>> start SUPPLIED RECORDS

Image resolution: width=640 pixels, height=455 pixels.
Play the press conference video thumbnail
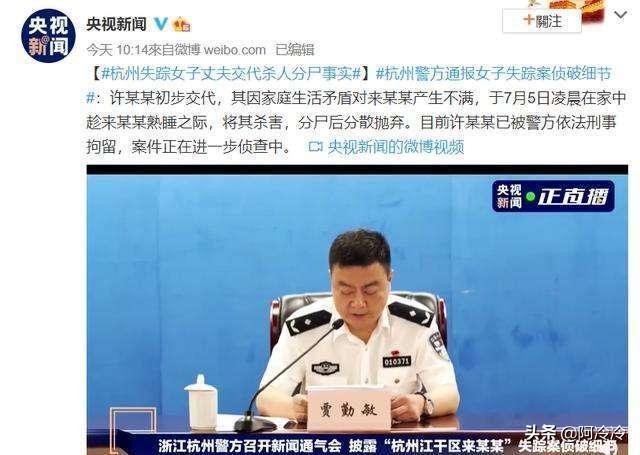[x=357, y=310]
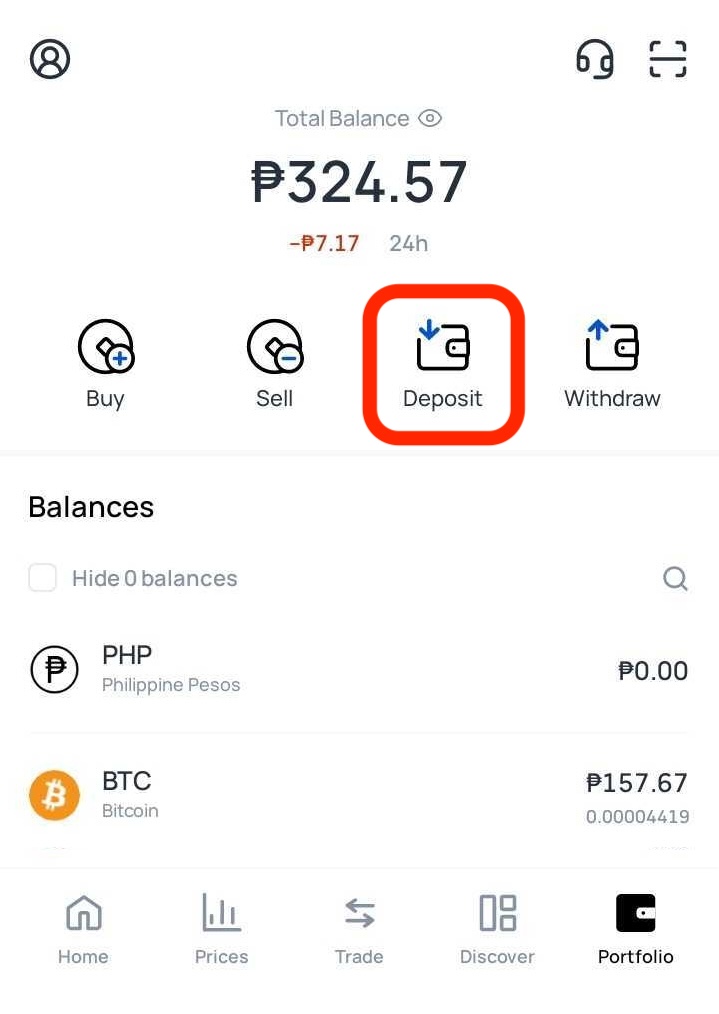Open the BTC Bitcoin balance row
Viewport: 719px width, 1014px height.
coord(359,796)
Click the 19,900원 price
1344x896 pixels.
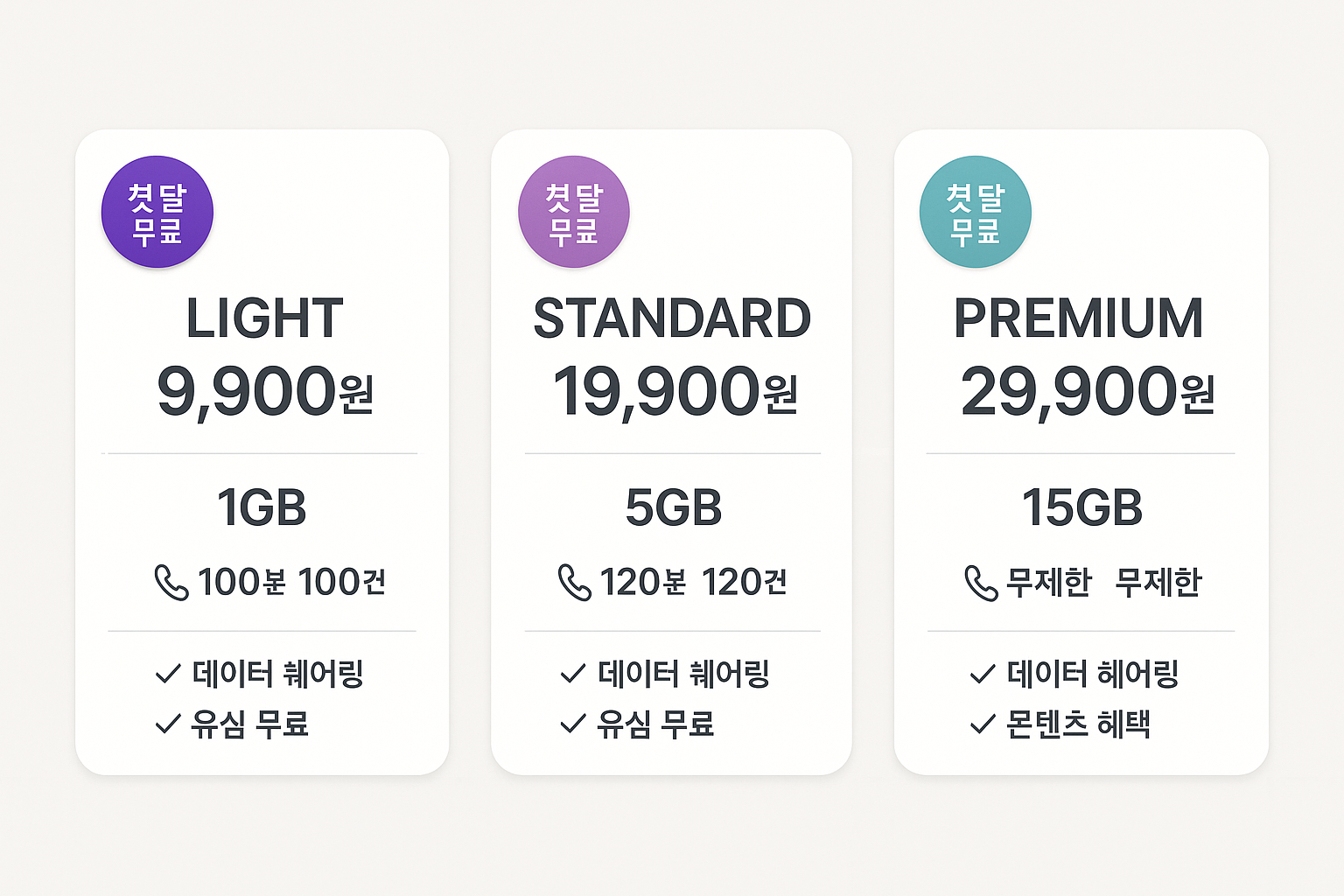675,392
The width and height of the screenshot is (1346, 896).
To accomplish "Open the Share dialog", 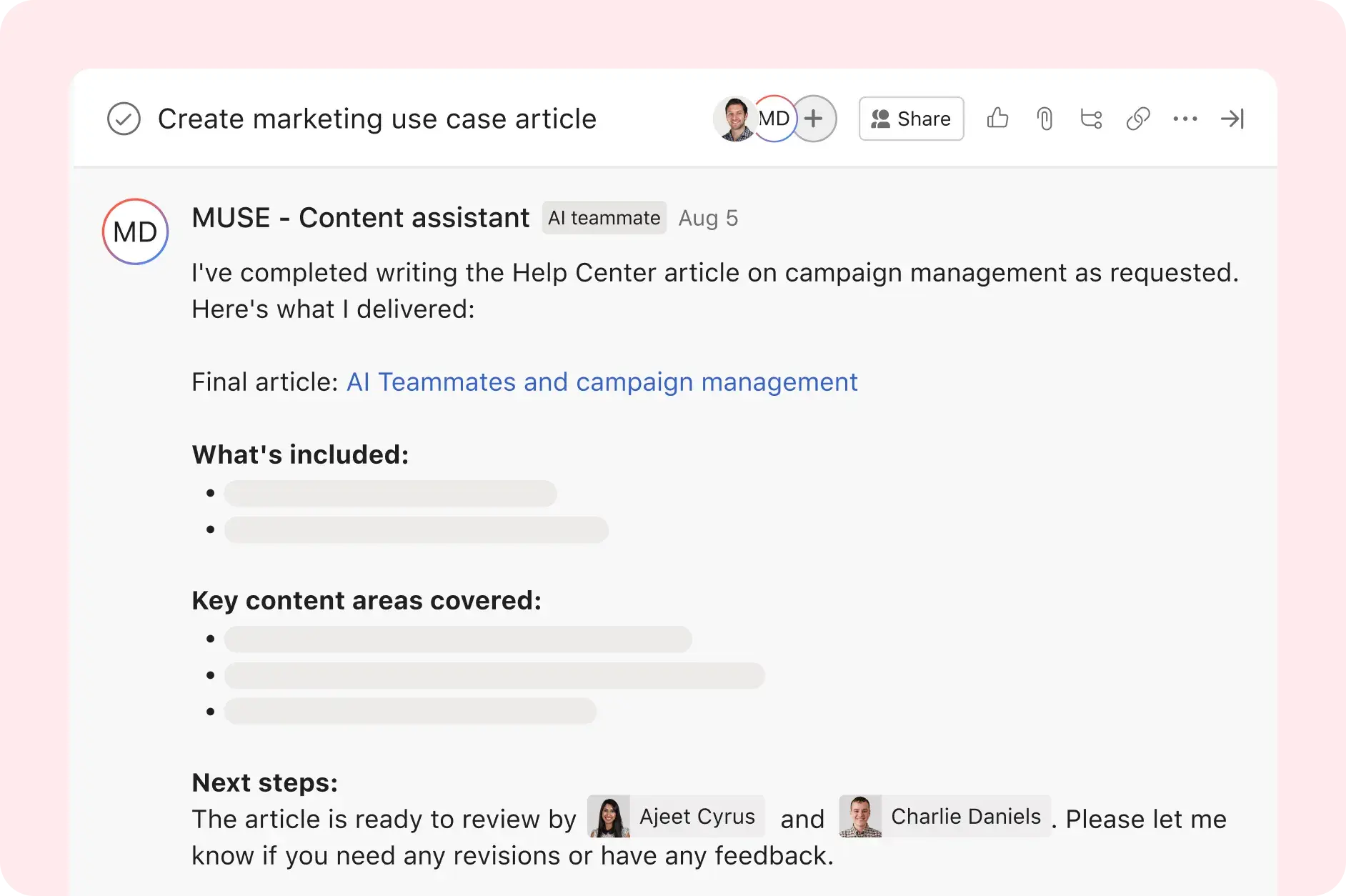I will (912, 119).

>> end SUPPLIED RECORDS
>> start SUPPLIED RECORDS

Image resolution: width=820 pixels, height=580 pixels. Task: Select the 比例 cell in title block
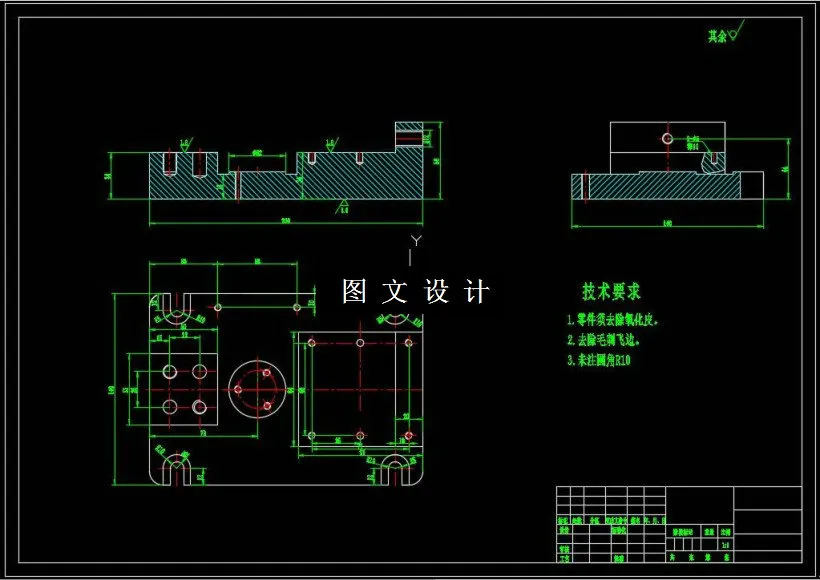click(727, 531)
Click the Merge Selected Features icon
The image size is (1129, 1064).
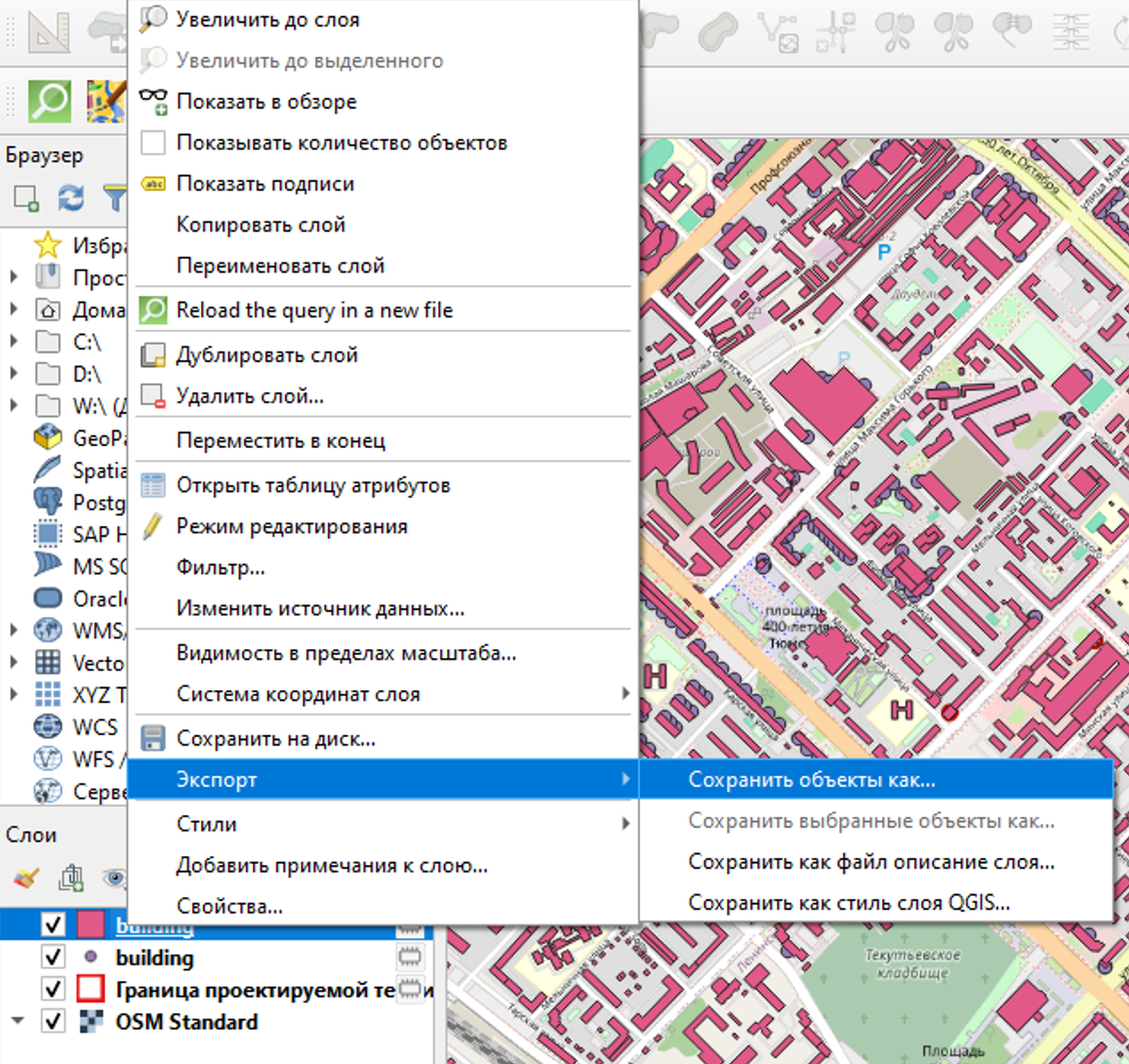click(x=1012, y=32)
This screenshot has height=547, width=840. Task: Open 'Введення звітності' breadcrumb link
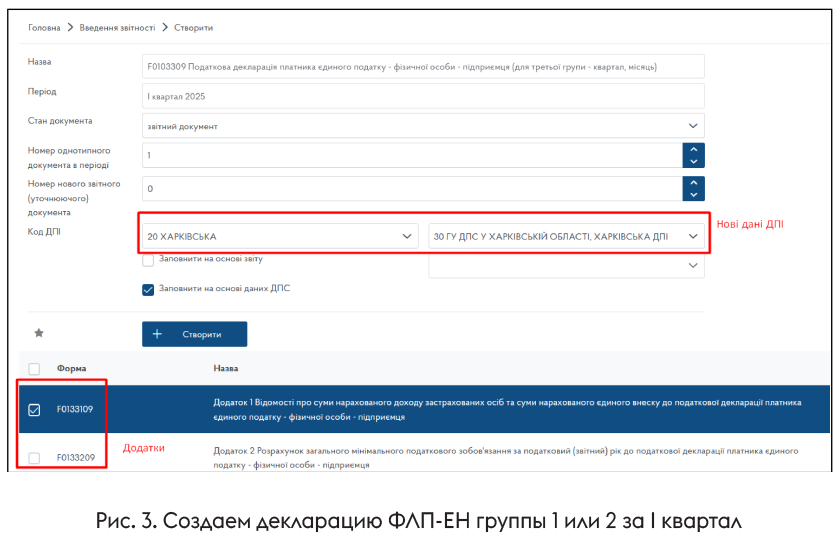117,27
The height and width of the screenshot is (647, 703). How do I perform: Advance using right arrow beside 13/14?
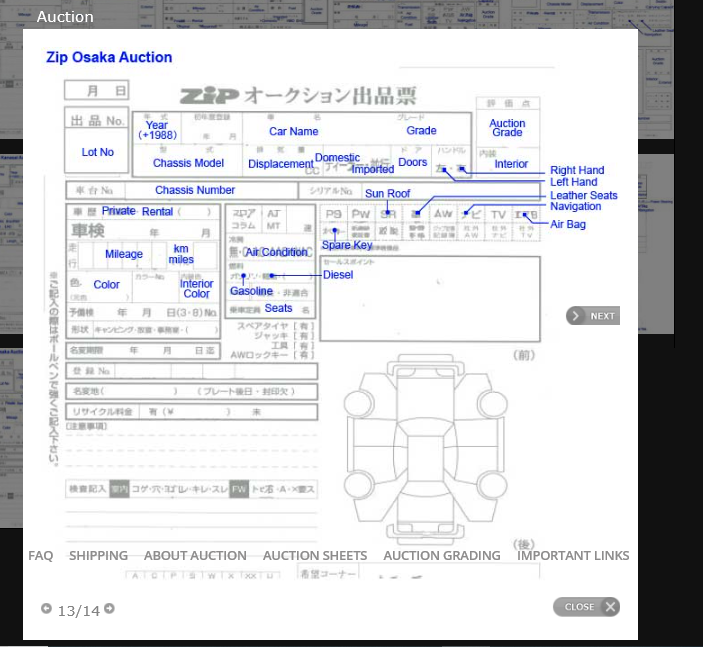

>> end SUPPLIED RECORDS

OBJECTIVE:
Copy the material from the line containing "Click the Merge Selected Features icon" up to and including the line containing "The height and", reproducing each line exactly. Leave the pictures out of your answer.

RESULT:
Click the Merge Selected Features icon
The image size is (1129, 1064).
click(x=1012, y=32)
This screenshot has height=547, width=840. Task: Open 'Введення звітності' breadcrumb link
117,27
The height and width of the screenshot is (647, 703). How do I perform: Advance using right arrow beside 13/14?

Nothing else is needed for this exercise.